Tous les auditeurs se mirent à rire à celle saillie plaisante du vieux
corsaire dieppois, qui continua:

«Attendez donc, _m's'amis_; c'n'est point l'tout, _ze_ dis à mes _zens_:
Mes petites brebis, il vous faut sauter dans les _pénices anglaises_,
actuellement pour prendre une toulène _d'lavant_ du corsaire et râmè en
nous _rémoquant_, comme si les _pénices_ avaient enlevé l'lougre.
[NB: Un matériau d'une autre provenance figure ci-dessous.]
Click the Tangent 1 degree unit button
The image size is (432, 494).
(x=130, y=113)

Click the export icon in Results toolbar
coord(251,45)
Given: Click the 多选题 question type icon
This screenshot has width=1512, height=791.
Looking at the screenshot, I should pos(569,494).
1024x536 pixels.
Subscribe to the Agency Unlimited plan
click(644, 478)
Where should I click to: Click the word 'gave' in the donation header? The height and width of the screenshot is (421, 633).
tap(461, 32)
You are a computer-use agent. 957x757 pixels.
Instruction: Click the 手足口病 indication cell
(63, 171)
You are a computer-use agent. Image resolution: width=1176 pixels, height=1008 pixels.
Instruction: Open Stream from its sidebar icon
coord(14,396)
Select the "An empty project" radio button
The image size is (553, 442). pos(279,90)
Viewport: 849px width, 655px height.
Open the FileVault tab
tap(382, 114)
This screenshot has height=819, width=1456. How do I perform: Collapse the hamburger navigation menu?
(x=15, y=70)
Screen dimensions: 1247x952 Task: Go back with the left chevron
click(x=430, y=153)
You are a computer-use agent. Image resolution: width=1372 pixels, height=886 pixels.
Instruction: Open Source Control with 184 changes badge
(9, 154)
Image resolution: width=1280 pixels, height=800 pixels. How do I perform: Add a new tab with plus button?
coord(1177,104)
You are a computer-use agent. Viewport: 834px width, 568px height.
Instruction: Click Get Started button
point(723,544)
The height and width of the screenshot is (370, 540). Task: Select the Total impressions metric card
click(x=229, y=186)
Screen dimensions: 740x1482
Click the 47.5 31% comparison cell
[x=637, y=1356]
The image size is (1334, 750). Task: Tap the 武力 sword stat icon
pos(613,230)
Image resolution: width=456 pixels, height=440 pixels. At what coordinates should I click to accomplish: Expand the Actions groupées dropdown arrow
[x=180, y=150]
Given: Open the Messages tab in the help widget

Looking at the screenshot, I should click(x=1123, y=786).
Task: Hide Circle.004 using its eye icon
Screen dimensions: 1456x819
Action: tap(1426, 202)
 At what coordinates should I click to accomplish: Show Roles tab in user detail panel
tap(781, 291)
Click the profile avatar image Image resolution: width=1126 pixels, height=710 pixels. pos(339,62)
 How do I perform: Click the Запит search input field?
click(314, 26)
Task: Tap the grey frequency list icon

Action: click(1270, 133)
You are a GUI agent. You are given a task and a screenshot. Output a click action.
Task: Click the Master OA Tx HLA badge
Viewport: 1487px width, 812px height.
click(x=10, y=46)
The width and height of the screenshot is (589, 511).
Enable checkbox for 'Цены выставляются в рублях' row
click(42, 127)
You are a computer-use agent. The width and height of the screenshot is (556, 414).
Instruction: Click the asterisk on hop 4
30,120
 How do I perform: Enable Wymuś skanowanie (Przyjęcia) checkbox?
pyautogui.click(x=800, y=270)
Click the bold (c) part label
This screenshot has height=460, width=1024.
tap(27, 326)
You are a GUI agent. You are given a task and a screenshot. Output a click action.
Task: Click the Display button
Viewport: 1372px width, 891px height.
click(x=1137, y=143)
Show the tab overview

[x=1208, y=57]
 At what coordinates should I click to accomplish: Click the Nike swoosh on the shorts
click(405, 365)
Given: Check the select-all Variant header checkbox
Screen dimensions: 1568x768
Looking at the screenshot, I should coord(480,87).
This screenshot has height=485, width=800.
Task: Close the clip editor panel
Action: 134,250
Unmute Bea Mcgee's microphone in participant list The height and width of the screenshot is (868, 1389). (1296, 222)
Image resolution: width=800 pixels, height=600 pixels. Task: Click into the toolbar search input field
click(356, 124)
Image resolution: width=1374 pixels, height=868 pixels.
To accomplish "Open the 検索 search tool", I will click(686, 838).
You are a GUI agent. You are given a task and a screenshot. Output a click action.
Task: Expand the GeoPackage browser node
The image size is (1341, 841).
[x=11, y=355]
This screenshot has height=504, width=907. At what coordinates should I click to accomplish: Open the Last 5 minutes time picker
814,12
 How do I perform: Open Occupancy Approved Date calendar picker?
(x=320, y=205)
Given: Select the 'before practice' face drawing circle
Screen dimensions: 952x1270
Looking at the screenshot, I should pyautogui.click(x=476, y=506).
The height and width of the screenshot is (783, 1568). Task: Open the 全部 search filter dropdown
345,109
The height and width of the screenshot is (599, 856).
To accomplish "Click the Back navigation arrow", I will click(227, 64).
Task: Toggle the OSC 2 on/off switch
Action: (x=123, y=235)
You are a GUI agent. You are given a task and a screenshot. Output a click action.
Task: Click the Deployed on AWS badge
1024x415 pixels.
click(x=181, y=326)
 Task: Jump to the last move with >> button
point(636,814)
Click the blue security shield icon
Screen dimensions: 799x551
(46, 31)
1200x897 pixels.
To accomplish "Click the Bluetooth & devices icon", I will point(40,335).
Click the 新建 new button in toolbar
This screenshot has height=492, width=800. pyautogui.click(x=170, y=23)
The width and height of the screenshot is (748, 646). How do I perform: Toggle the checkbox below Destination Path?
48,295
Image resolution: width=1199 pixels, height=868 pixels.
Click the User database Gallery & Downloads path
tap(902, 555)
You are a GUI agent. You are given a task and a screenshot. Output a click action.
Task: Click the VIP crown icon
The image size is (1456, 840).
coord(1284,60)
Mais
criez-moi ferme un hourra pour faire _crouaire_ à la corvêteu _qu'ses
embarcations_ nous ont _happés_. Un _hourra_ qui aurait fait _tremblé_
la barbe du bô Dieu fut poussè par nos zens. _L'équipage_ de la corvêteu
y répondit par un aute _hourra!_

»Mes _trouais pénices nazant sur_ l'avant, _j'file_ mon câble, et mes
zens s'mettiont à _çanter_ des _çansons anglaises_, car les matelots
_d'cez_ nous savent tous aussi biè çanter, sans comparaison, comme
l'_zanglès_. La _corvéteu_ qui s'était _épuisée d'monde_ pour armé les
_pénices_, crut _bié_ qu'le corsaire était _prins_; mais quand ze fus
à _portée_ d'pistolet d'allé et qu'allé m'eut crié d'mouiller, mes
_trouais_ embarcations larguent la toulène et èlongent m'_n'anglès_.
_Ze_ l'aborde en même temps et ze l'envève tout comme _eune pleume!_
Qu'voulez-vous, mes bonnes _gens_, on a tant _d'peinne gagné sa_ vie
dans c'pauve monde!

»Ze n'pourrais point _biè v's dire_ la réception qu'on m'fit à _Câlais_
quand on vit rentré mon lougre avec une corvêteu _anglèse_ au derrière.
_Son altesse l'Empereu_ dès _Francès zuzea_ qu'il ferait _biè d'me donné
la queroix de la relizion_ d'honneur pour c'taffaire-là, et j'la _prins
c'te queroix_, que vos n'voyez ici qu'le ruban.»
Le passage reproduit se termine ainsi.